Figure 4: Network properties between clusters.
Faceted box plots displaying mean network degree (A) and closeness centrality (B) for prokaryotes and protists included in Cluster 1 (blue) and 2 (orange) networks. Degree and centrality were significantly different (Wilcoxon tests, **** = p-values < 0.0001) between clusters for prokaryotes and protists. Microbial ASVs (or nodes) within each network are shown as individual points (n = 150 per box plot). See Table S3 for raw data.Though represented by similar order level microbes, the most prominent types of edges (both positive and negative) varied between networks (Fig. 5; Table S4), often becoming more prevalent in Cluster 1. Common Prokaryote-Prokaryote edges (mostly positive) that were higher in Cluster 1 vs. 2 included Flavobacteriales-SAR11, Flavobacteriales-Rhodobacterales, and Flavobacteriales-Flavobacteriales (Fig. 5A). Several Protist-Protist edges were higher in Cluster 2, including Bacillariophyta associated with Unassigned Dinophyceae, Dino-Groups I and II, Gonyaulacales, and Tintinnida (Fig. 5B). In contrast, associations between Bacillariophyta and Mamiellales, Cryptomonadales, and Peridiniales were elevated in Cluster 1 (Fig. 5B). Flavobacteriales-Bacillariophyta was the most prevalent cross-domain relationship in both networks and increased in Cluster 1 (Fig. 5C). Several cross-domain edges that were common in Cluster 1, including Rhodobacterales-Gymnodiniales, Rhodobacterales-Bacillariophyta, and Flavobacteriales-Strombidiida were not observed in the Cluster 2 network (Fig. 5C).

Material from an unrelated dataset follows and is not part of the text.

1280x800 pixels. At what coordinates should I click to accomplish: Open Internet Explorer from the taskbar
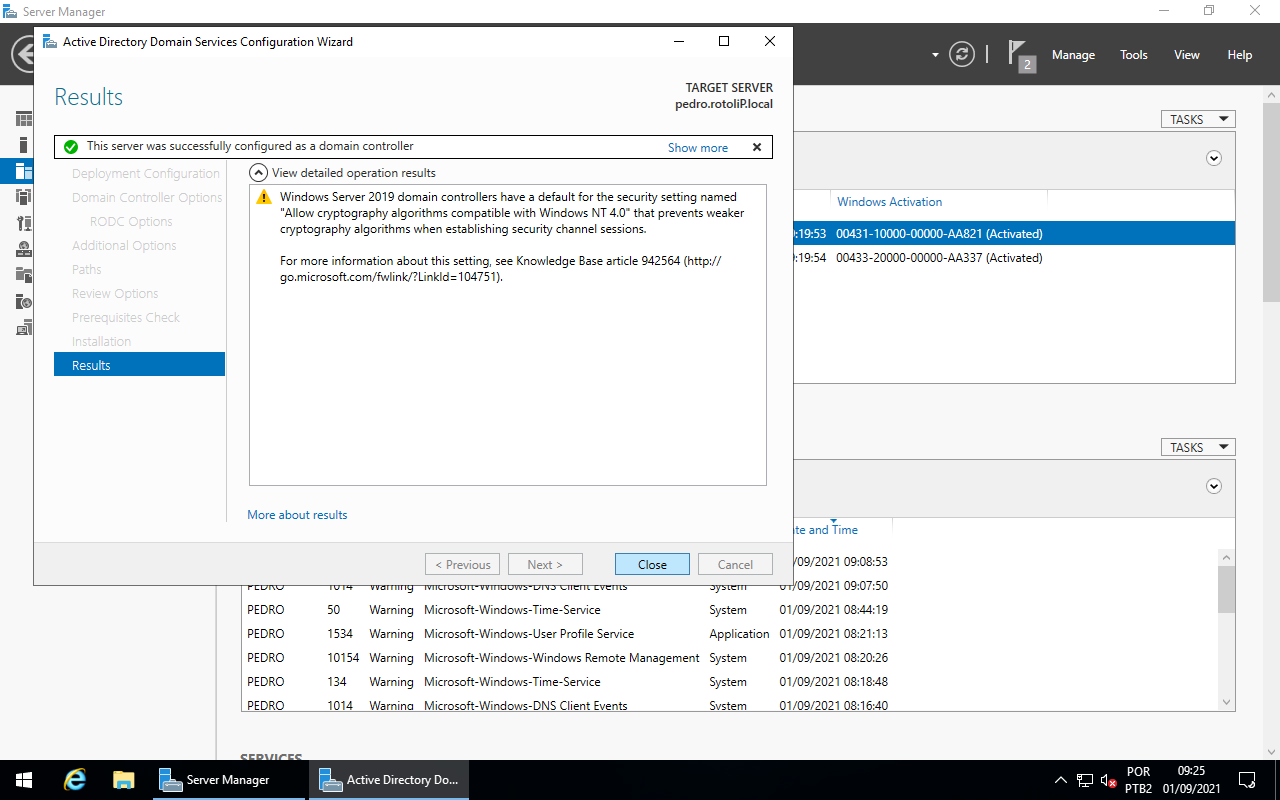click(75, 780)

Figure 5: Differences in the number of order level microbial associations between clusters.
(A) Prokaryote-Prokaryote, (B) Protist-Protist, (C) and Prokaryote-Protist relationships (faceted at order level) that were most prevalent (top ten) across both networks. Number of positive (green) and negative (purple) network edges for each relationship are compared between clusters. Relationships that are absent from a given network were not detected. 16S abbreviations: Actino = Actinomarinales; Betapro = Betaproteobacteriales; Flavo = Flavobacteriales; Micro = Micrococcales; Puni = Puniceispiralles; Rhodo = Rhodobacterales; SAR11 = SAR11 Clade; SAR86 = SAR86 Clade. 18S abbreviations: Bacill = Bacillariophyta; Crypto = Cryptomonadales; DGI = Dino-Group I; DGII = Dino-Group II; Mamiell = Mamiellales; Gonyau = Gonyaulacales; Gymno = Gymnodiniales; Peridin = Peridiniales; Strom = Strombidiida; Tintinn = Tintinnida; Udino = Unassigned Dinophyceae. See Table S4 for a full list of network correlations.Discussion
Marine microbes interact with each other in a multitude of ways, influencing food web dynamics and the flow of energy in the ocean (Worden et al., 2015). Co-occurrence network analysis of amplicon metabarcoding data has become a widely used and powerful approach to characterize associations between microorganisms (Faust & Raes, 2012; Faust, 2021). Though providing ecological insight, network associations do not necessarily translate to causal interactions (Blanchet, Cazelles & Gravel, 2020). For instance, a positive (or negative) association between microbes may reflect an overlapping (or separate) niche (Deutschmann et al., 2021). Relationships generated from amplicon data should be verified by experimental testing and reinforced by searching for such interactions in primary literature and interaction databases (Bjorbækmo et al., 2020). Despite these drawbacks, network findings can be used to form (or build) hypotheses (Santoferrara et al., 2020) that can be further tested in culture or in the field, advancing our knowledge of microbial interactions.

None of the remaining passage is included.